С этим он и уснул и с этим же несколько часов спустя проснулся, чувствуя под щекой тепло подушки.
Глаза он открыл не сразу, и, поскольку ему казалось, что намерение вздремнуть пару минут именно этим и обернулось, он, ощутив от тепла подушки покой, что чувствовал перед сном, продолжил благодарный учет своего богатства с того, на чем он остановился.
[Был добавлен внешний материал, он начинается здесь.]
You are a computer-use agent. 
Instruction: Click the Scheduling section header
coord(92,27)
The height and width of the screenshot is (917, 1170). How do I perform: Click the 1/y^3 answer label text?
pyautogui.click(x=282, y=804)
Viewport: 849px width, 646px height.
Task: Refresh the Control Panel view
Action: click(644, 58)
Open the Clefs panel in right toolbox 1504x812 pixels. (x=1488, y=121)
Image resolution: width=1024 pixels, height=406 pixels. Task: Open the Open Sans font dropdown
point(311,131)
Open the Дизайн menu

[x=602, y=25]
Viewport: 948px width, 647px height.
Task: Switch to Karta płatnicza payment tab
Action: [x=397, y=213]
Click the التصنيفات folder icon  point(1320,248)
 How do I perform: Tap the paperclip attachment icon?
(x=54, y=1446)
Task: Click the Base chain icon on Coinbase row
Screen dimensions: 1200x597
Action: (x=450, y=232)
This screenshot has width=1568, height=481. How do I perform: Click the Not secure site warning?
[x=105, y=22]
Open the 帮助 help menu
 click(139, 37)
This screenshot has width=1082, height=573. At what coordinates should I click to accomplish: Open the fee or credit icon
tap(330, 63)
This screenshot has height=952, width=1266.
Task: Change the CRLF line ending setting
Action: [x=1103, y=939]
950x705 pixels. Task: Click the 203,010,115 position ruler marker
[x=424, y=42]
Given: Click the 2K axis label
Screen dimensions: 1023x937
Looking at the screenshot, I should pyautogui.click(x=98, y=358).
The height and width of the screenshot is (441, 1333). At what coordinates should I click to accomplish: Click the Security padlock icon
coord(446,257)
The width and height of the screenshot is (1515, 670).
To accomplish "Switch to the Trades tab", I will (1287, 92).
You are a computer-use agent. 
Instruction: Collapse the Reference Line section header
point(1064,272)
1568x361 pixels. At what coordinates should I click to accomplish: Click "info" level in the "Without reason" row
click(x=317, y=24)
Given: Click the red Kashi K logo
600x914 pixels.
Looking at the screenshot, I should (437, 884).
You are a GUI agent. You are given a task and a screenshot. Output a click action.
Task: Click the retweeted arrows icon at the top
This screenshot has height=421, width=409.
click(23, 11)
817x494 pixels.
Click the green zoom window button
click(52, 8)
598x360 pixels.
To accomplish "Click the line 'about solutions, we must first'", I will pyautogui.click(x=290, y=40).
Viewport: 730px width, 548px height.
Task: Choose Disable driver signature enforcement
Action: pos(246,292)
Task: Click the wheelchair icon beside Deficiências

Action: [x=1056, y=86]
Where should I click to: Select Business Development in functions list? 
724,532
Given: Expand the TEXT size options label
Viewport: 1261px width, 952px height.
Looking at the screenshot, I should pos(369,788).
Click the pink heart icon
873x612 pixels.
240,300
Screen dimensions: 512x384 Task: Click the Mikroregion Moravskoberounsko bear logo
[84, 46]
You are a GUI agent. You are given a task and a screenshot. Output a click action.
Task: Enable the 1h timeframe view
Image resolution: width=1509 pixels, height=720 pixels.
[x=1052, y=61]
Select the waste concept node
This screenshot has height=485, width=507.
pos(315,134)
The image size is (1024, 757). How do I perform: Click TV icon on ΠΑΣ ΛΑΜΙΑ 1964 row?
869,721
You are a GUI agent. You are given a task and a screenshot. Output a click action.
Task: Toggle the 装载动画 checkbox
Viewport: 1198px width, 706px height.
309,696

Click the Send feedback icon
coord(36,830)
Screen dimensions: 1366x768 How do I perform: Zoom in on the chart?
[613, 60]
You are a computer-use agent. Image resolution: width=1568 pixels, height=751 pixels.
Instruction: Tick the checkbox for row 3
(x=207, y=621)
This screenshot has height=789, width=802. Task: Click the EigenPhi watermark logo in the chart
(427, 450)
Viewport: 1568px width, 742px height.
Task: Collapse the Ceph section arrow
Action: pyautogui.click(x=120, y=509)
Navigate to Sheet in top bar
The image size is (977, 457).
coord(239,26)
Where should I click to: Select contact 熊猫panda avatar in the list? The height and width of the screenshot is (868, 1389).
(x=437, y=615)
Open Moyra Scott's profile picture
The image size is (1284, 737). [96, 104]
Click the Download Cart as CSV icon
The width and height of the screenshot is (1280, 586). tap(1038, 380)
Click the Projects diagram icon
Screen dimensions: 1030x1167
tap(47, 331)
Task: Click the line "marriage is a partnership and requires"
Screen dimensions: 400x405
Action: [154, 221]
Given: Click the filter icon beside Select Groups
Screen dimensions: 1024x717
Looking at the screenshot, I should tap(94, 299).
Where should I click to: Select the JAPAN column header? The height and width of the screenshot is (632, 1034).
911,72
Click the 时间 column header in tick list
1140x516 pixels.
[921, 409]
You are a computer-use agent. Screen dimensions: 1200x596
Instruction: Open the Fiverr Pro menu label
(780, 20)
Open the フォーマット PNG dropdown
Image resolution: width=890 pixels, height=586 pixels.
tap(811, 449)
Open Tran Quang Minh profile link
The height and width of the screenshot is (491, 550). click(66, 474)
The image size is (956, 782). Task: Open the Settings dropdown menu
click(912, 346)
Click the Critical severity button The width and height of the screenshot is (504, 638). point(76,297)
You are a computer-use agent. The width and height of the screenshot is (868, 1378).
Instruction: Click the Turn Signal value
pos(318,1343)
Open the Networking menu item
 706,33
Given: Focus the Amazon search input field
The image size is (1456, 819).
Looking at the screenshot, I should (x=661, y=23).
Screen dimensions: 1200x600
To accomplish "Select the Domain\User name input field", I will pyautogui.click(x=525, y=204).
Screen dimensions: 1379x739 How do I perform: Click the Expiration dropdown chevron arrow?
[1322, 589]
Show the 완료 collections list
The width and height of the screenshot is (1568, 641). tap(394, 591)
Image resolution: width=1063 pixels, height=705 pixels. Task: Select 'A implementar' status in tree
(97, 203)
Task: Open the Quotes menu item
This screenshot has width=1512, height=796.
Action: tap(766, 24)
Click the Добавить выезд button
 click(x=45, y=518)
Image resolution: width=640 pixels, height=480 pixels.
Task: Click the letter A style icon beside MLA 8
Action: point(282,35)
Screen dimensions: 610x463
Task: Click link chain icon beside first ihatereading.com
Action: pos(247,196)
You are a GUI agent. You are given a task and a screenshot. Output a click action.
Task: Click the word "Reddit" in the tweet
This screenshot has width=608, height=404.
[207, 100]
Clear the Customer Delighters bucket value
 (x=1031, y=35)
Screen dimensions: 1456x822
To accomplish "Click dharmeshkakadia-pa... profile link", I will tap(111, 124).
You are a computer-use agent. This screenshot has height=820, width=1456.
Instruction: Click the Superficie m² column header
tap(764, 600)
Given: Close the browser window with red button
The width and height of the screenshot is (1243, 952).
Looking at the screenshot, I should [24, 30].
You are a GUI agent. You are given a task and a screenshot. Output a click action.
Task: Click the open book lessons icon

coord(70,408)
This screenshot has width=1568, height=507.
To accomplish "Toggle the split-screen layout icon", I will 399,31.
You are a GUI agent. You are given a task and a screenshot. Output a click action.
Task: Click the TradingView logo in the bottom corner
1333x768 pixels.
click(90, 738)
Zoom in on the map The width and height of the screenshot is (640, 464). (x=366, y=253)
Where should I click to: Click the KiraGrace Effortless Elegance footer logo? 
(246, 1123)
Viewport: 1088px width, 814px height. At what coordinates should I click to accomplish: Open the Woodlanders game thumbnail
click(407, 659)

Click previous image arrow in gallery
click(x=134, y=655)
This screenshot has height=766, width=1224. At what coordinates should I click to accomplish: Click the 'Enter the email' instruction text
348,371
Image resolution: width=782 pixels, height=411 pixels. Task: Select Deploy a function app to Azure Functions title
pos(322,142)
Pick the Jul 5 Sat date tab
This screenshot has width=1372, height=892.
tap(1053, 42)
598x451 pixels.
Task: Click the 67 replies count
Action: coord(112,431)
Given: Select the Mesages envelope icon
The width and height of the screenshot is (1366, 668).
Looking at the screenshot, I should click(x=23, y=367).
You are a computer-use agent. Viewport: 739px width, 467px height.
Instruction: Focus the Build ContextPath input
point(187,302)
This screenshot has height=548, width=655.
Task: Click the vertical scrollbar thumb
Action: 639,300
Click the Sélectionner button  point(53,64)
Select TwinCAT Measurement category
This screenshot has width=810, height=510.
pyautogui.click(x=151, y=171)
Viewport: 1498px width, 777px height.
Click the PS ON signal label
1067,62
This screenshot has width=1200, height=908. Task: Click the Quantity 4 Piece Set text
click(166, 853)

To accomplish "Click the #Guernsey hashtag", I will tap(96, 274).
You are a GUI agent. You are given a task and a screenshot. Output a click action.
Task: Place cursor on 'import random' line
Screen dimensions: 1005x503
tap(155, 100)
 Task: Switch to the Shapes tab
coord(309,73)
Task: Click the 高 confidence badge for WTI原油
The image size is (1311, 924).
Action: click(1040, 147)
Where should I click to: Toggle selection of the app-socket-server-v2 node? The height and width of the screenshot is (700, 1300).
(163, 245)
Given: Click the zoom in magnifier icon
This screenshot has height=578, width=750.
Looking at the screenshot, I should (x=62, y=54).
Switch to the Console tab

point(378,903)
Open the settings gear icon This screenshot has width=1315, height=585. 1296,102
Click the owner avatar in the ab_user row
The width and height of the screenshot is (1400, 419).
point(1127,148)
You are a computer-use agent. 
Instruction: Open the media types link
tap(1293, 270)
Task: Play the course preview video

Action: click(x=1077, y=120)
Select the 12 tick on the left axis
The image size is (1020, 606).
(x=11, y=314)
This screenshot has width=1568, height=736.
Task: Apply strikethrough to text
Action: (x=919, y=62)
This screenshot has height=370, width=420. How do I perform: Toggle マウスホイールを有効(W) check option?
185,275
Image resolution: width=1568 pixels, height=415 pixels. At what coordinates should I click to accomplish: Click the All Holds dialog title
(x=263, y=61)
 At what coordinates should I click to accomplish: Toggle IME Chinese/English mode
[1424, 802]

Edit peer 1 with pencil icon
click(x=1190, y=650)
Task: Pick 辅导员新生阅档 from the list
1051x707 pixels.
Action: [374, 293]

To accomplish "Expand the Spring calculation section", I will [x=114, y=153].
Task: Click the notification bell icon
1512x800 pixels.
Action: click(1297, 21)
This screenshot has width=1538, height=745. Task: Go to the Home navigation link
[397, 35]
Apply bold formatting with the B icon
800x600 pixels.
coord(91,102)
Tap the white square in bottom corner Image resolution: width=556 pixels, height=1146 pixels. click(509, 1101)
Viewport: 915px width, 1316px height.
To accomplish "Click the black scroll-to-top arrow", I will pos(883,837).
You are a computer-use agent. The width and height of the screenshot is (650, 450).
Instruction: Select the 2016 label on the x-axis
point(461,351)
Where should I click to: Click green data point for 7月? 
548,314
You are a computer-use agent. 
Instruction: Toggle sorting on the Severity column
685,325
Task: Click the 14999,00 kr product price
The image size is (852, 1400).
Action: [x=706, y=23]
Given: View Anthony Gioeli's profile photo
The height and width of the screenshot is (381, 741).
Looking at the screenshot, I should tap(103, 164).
Ему казалось, что у него есть время вновь погрузиться в мирную тишину, окутывающую его, как окутывал его тело плед, в нерушимый порядок стабильности, где все – мебель, ковер, люстру, зеркало – он застанет на прежнем месте и где времени хватит также на мелочи, на то, чтобы разглядеть все подробности этого неисчерпаемого добра с его недавно обнаруженной ценностью, а также увидеть – в воображении, прямо сейчас – расширяющуюся в сторону наблюдателя перспективу прихожей, куда вскорости ступит тот, кого все это ожидает, куда явится тот, кто придаст всему этому смысл: Валушка.
Ибо все в этой «благодатной сладости» говорило о нем; о чем бы Эстер сейчас ни подумал, и причиной, и целью был его друг Валушка, и если до сих пор он только чувствовал это, но не был уверен, то теперь у него не осталось и тени сомнений, что решительным поворотом в своей судьбе он был обязан не какой-то неуловимой случайности, но именно этому человеку, в котором годами он видел только необъяснимое, но целебное средство против своей, день ото дня все более изощренной, горечи и чью хрупкость, берущую за душу, чьи подлинные черты и всю суть его – доброту, – в струящемся полусне уже само собой разумеющуюся, он открыл для себя лишь сегодня, на пути от кафе «Пенаты» до дома.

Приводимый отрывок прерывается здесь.